On its own, the title tells me that I can expect to read about love, but perhaps not conventional love poems or straightforward ones. In fact, this may not be a pamphlet of love poems at all. The title hints that it is the idea of love that we will be exploring, and that love is not a tidy, tucked in thing. It is not something that ends neatly or resolves satisfactorily. The poem reads
Miles ahead our love's loose ends, blurred to cigarettes, an unmade bed. I often think of you in thread.
The whole poem advocates for the idea that we remember the people we love or once loved in images, in glimpses of things - worn clothing, suitcases of shirts, jet trails in the sky.
When I got out my copy of the pamphlet to read again for this post, and opened it to the first page, I find a quote from Jon Stallworthy:
my poems all are woven out of love's loose ends
and realise that David’s title has not come from the poem “In Thread”, but from a poem by Stallworthy. David must have read the Stallworthy poem, then written the “In Thread” poem in response, and then used the Stallworthy line as a title. And this tells us something else about the pamphlet and about the writer we will encounter between the pages, that these poems are in conversation with other writers.
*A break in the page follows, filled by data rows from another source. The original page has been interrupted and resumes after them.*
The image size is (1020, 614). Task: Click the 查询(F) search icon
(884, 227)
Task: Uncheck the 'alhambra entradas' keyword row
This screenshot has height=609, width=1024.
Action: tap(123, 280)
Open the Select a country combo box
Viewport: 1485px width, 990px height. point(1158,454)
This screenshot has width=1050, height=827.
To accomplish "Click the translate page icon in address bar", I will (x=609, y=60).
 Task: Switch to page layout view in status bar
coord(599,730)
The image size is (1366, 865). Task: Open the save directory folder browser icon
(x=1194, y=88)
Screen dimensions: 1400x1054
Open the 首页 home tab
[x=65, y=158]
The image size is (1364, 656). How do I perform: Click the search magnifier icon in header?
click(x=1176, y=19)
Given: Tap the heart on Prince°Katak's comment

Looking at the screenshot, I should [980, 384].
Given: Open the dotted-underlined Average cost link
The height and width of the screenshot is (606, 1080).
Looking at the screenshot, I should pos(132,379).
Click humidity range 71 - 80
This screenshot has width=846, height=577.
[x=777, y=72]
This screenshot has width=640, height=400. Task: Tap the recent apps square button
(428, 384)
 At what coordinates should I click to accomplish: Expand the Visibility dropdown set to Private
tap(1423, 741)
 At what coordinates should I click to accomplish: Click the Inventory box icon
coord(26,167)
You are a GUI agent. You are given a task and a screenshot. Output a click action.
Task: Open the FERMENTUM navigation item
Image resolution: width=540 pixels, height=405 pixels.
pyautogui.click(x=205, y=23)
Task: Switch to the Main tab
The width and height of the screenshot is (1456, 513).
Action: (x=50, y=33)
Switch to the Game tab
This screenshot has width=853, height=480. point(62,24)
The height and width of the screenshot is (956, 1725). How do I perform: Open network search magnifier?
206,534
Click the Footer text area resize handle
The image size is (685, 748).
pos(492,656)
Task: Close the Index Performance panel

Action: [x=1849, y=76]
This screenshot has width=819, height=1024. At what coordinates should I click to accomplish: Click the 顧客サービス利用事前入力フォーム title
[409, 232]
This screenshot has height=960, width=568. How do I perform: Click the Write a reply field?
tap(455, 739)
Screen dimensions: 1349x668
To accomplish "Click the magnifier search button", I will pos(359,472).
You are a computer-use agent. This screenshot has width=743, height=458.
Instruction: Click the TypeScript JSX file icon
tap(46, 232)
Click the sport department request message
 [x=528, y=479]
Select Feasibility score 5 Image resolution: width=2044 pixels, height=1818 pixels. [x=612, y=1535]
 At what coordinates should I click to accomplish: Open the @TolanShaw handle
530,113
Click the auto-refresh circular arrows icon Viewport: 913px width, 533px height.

The Stallworthy quote tells us something about a certain approach to writing, a sensibility, a commitment to weaving poems from life.
In the next post which will be for paid subscribers, I’ll be thinking specifically about first poems and how to choose a poem to start your pamphlet.
Thank you for reading, and please let me know what you think in the comments below around titles, and choosing titles. And please feel free to suggest other topics that might be useful in terms of putting together a pamphlet.
I'm currently struggling with naming my PhD collection which won't be out in the world (if it ever is) until at least 2026. I posted on Facebook the other day about the ideas I had for a title and was given responses to them as well as some alternative ideas. A few people said it was too soon to name it, but I want to make it real in my head, make it a thing. I know when I find my title that I'll get that feeling inside that tells me it's the right one and perhaps I haven't written the poem yet that will name the collection whether it's from a line or the actual title of a poem. Thanks, Kim, this is all stuff to think about.
Really helpful post, Kim -- I have always been too scared to name a pamphlet or to truly breathe it into the world. Look forward to the next posts in the series.